Savunmanın Özeti : Savunma verilmemiştir.
Tetkik Hakimi : …
Düşüncesi : Kararın düzeltilmesi isteminin kabulü ile Danıştay Üçüncü Dairesince verilen kararın kaldırılıp, vergi mahkemesi kararının vergi ziyaı cezasına ilişkin hüküm fıkrasının onanması gerektiği düşünülmektedir.
TÜRK MİLLETİ ADINA
Hüküm veren Danıştay Üçüncü Dairesince kararın düzeltilmesi istemine ilişkin dilekçede ileri sürülen sebepler 2577 sayılı İdari Yargılama Usulü Kanunu’nun 54. maddesinin 1. fıkrasının (c) bendi hükmüne uygun bulunduğundan, kararın düzeltilmesi isteminin kabulüyle Danıştay Üçüncü Dairesinin 17/10/2019 tarih ve E:2016/1957, K:2019/5697 sayılı kararının kaldırılmasına karar verildikten sonra temyiz istemi yeniden incelenerek işin gereği görüşülüp düşünüldü:
Temyiz istemine konu edilen Vergi Mahkemesi kararının; vergi ziyaı cezasının, tekerrür nedeniyle artırılan kısmının kaldırılmasına ilişkin hüküm fıkrası aynı hukuksal nedenler ve gerekçeyle Dairemizce de uygun kabul edilmiştir.

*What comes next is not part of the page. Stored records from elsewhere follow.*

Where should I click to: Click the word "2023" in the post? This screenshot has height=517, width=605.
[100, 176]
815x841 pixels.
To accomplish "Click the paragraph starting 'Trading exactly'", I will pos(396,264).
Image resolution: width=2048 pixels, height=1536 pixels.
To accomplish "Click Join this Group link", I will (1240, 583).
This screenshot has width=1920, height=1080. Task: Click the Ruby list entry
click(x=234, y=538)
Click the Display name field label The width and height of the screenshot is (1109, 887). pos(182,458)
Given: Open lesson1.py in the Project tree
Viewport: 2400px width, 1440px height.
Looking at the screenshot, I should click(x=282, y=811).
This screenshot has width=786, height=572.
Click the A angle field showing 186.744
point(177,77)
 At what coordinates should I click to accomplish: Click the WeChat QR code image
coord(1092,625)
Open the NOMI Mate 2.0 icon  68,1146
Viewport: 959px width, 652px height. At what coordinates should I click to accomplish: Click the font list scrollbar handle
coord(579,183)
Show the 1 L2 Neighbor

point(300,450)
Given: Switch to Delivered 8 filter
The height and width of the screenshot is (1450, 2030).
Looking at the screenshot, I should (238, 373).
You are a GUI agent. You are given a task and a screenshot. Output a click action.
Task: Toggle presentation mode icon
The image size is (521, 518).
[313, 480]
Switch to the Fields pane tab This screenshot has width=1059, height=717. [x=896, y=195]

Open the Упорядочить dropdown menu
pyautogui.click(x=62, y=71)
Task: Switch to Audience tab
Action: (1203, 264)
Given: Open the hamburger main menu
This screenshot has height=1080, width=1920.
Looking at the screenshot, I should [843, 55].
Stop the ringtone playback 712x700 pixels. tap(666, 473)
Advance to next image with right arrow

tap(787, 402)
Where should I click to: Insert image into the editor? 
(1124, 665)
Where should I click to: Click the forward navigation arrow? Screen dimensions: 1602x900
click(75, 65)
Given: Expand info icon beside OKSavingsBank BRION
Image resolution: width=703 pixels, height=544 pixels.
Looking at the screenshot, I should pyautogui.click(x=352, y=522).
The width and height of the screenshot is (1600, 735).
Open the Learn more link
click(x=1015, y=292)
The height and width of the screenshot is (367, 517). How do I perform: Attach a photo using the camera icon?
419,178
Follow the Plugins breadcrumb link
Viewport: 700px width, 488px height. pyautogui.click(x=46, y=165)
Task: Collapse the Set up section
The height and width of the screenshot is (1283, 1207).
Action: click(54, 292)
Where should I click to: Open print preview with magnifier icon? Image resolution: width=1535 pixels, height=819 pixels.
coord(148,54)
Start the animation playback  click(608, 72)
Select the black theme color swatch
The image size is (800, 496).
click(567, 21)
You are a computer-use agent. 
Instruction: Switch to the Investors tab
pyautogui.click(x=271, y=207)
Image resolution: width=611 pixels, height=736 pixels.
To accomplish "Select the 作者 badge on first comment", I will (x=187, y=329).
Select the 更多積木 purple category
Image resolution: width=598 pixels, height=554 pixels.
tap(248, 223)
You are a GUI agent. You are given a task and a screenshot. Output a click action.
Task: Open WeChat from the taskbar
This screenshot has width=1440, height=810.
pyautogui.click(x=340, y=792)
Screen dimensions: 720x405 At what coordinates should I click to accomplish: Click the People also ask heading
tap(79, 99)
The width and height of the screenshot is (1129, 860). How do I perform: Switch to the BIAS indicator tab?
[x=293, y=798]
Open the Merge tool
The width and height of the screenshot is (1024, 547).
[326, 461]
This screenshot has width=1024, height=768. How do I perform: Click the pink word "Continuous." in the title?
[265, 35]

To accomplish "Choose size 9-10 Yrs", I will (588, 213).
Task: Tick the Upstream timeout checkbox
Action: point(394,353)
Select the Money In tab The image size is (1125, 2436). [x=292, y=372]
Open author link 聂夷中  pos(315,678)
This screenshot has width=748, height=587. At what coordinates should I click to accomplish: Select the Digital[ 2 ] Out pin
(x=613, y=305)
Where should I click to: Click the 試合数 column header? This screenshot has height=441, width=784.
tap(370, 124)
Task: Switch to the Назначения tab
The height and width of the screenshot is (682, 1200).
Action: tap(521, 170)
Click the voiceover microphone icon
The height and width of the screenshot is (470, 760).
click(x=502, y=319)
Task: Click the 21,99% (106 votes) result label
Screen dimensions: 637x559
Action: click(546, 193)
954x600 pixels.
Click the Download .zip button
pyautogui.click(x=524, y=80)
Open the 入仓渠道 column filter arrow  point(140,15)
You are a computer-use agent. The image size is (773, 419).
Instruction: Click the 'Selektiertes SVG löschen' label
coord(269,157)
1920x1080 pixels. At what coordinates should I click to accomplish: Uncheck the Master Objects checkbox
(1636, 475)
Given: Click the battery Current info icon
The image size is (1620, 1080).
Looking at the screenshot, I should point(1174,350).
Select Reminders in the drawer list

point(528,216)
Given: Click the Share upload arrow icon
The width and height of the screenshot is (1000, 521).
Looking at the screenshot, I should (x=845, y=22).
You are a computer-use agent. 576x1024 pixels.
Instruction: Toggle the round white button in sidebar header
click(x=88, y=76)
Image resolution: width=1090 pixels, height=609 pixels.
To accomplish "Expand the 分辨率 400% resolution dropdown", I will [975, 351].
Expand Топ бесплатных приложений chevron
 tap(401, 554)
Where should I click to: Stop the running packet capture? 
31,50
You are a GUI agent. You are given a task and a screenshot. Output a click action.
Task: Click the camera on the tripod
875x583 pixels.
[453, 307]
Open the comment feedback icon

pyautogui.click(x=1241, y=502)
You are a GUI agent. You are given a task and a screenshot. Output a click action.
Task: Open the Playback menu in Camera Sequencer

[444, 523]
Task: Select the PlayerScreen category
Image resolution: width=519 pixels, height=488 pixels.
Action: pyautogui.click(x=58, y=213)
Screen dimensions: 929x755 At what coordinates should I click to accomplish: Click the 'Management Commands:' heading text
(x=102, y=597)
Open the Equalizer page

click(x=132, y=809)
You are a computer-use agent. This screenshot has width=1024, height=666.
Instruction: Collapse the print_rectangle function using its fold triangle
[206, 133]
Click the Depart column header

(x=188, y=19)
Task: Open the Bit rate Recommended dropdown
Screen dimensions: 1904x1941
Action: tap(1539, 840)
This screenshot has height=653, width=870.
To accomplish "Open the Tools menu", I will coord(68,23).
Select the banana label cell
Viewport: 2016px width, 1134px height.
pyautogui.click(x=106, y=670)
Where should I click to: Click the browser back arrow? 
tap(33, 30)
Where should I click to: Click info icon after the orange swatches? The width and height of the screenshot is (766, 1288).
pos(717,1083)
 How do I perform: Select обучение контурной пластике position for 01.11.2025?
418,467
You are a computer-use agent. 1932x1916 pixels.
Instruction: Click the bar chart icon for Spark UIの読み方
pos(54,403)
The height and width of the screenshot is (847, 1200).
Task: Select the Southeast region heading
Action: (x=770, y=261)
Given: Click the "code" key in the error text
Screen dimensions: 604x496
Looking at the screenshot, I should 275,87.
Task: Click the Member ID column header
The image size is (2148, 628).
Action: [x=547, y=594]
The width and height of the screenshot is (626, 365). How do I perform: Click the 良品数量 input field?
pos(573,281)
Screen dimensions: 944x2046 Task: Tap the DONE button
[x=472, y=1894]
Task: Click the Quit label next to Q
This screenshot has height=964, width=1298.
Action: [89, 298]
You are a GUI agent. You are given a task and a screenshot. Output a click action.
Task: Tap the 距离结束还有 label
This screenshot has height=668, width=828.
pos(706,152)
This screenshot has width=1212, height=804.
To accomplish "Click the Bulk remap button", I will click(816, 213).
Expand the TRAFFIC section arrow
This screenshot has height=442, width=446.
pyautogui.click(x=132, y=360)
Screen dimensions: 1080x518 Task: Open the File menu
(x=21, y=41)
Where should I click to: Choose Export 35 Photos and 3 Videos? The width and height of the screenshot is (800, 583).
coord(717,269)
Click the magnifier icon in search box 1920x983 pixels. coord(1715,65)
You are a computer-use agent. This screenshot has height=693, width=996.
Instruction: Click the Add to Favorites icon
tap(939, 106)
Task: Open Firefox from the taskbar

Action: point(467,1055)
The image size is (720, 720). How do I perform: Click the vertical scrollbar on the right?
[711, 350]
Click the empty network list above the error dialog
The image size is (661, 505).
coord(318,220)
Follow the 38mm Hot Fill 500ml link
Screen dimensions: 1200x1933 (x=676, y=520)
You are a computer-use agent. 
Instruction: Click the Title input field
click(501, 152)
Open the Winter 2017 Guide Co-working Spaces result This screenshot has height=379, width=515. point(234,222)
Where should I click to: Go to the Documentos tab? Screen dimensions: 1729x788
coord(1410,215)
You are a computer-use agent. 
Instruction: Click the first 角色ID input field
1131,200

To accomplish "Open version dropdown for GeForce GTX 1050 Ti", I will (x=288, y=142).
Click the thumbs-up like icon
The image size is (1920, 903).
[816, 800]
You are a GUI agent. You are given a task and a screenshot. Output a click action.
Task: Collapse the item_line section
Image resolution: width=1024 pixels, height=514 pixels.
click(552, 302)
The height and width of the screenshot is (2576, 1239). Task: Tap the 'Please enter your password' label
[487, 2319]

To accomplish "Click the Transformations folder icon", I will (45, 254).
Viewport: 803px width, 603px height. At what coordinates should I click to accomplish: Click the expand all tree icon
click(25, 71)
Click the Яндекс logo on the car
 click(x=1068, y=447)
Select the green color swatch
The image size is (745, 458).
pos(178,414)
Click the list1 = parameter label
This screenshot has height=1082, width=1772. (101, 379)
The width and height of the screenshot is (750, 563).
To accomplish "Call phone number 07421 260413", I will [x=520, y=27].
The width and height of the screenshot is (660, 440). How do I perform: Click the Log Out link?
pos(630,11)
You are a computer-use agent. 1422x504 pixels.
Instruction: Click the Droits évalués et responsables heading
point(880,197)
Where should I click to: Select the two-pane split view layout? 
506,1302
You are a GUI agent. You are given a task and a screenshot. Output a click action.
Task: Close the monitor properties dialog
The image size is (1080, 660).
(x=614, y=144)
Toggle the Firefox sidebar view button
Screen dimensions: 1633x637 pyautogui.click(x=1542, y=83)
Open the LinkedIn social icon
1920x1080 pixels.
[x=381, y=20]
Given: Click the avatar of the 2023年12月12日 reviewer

2575 sayılı Danıştay Kanunu’nun 40. maddesinin 4. fıkrasında, İçtihatları Birleştirme Kurulu tarafından verilen kararlara, Danıştay daire ve kurulları ile idari mahkemeler ve idarenin uymak zorunda oldukları kurala bağlanmıştır.
25/07/2019 tarih ve 30842 sayılı Resmi Gazetede yayımlanan Danıştay İçtihatları Birleştirme Kurulunun E:2013/3, K: 2019/1 sayılı kararında, mücbir sebep olmaksızın defter ve belgelerini incelemeye yetkili olan inceleme elemanlarına ibraz etmeyen katma değer vergisi mükellefleri adına yapılan cezalı tarhiyatlara karşı açılan davalarda, davacılar tarafından, vergilendirme dönemine ilişkin yasal defterler ve belgelerin mahkemeye sunulabileceğinin ileri sürülmesi halinde, bu defter ve belgeler davacıdan istenilip, defterlerdeki kayıtlar incelenip bu kayıt ve belgeler hakkında davanın diğer tarafı olan vergi idaresinin görüşü ve saptamaları da alınarak yapılacak hukuki değerlendirmeye göre karar verilmesi gerektiği sonucuna ulaşılmıştır.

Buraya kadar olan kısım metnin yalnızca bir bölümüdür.